How do we manage the data quality and security of your personal information?
To the extent required by the Privacy Act, Medibank will take reasonable steps to:
- make sure that the personal information that we collect, use and disclose is accurate, complete and up to date;
- protect the personal information that we hold from misuse and loss and from unauthorised access, modification or disclosure; and
- where permitted by law, destroy or permanently de-identify personal information that is no longer needed for any purpose that is permitted by the Privacy Act.
Medibank will generally provide individuals with the option of not identifying themselves when entering transactions when it is lawful and practicable to do so. However, on many occasions we will not be able to do this. For example, we will need your name and address in order to provide you with private health insurance coverage.

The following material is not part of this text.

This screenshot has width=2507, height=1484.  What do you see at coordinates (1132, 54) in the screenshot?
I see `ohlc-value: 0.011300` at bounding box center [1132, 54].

Use of Commonwealth Government identifiers
Medibank will not use Commonwealth government identifiers, such as Medicare numbers, as its own identifier of individuals. We will only use or disclose such identifiers in the circumstances permitted by the Privacy Act.
Transfer of personal information overseas
If Medibank transfers your personal information outside Australia, we will comply with the requirements of the Privacy Act that relate to transborder data flows.

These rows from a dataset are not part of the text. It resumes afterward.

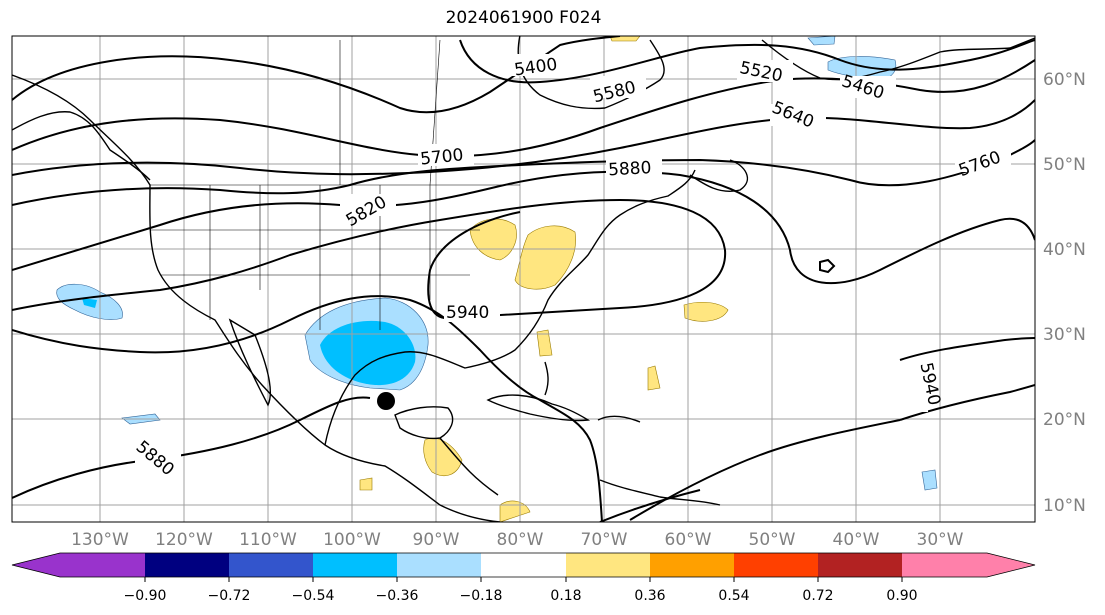 The image size is (1105, 615). I want to click on lat-label: 10°N, so click(1064, 506).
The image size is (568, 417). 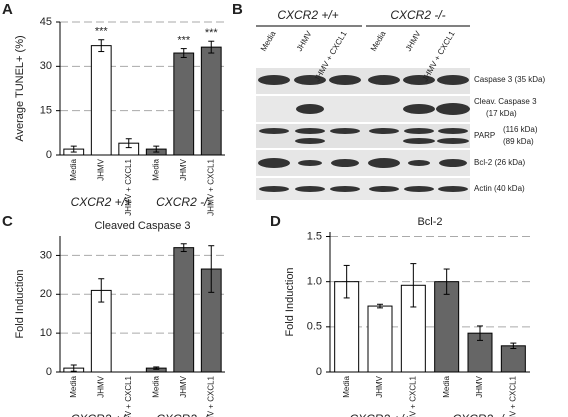 What do you see at coordinates (500, 162) in the screenshot?
I see `band-label: Bcl-2 (26 kDa)` at bounding box center [500, 162].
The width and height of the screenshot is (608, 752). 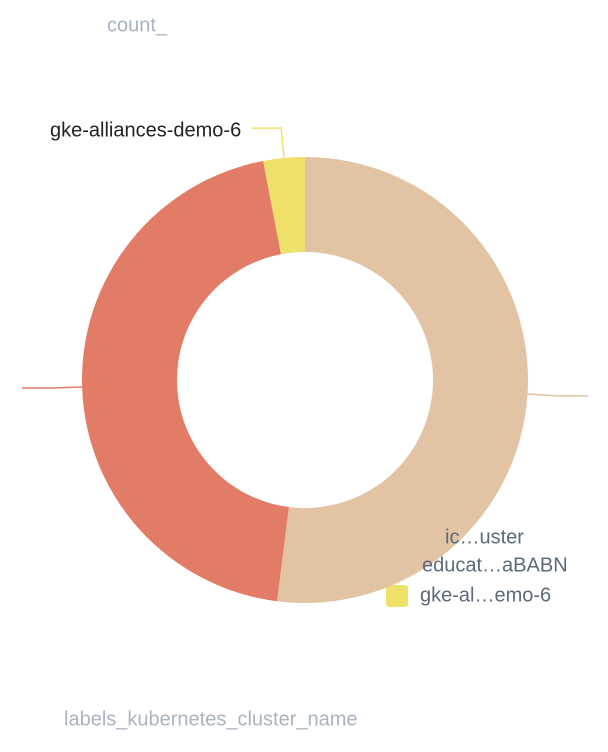 What do you see at coordinates (495, 565) in the screenshot?
I see `legend-label: educat…aBABN` at bounding box center [495, 565].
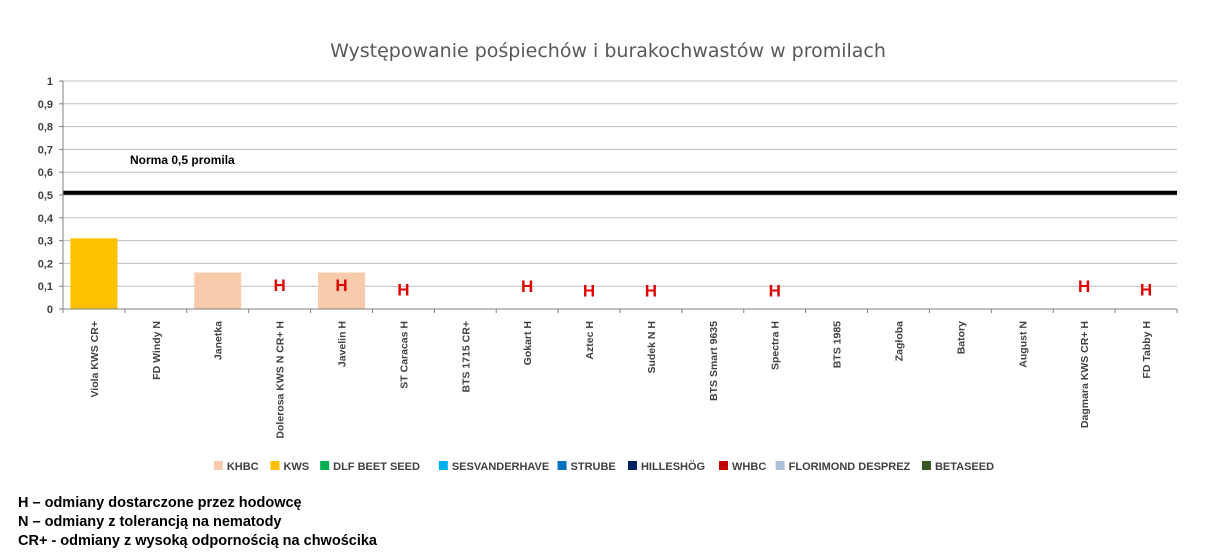 The height and width of the screenshot is (559, 1223). Describe the element at coordinates (749, 467) in the screenshot. I see `legend-label: WHBC` at that location.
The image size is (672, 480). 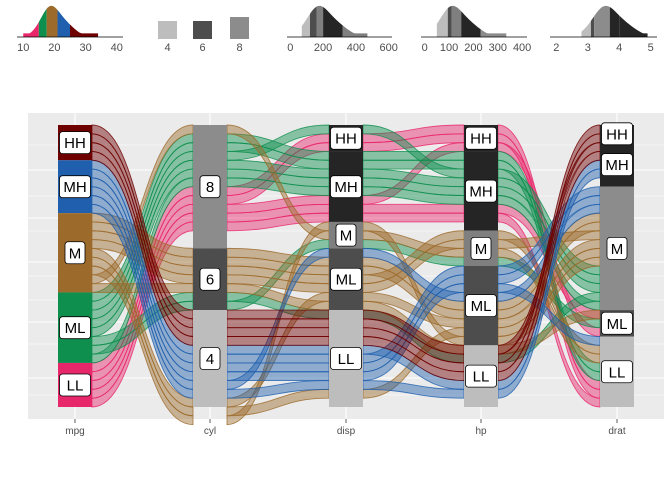 I want to click on legend-mpg: 10 20 30 40, so click(x=70, y=30).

Access to your information and contacting us
Medibank will allow you to access and correct personal information it holds about you as required by law. If you have any queries about how Medibank handles your personal information, or would like to request access to or to correct that information, please write to: Privacy Officer, Medibank Private Limited, 16/700 Collins Street, Docklands, Victoria 3008 or firstname.lastname@example.org.
In some circumstances, Medibank may not permit you access to your personal information, or may refuse to correct your personal information, in which case we will provide you reasons for this decision.
Application of the Medibank Group's Privacy Policies
Further information about the application of the Privacy Act can be found at the website of the Office of the Australian Information Commissioner at www.privacy.gov.au.
How we handle complaints
If you have any concerns or complaints about the manner in which your personal information has been collected or handled by Medibank, please contact the Privacy Officer whose contact details appear above.
Withdrawal of consent
You may also withdraw your consent to the use of personal information for any secondary purposes (whether for yourself or any dependant aged under 16 years) by ringing us on 134 190, visiting a Medibank store or withdrawing your consent via Online Member Services.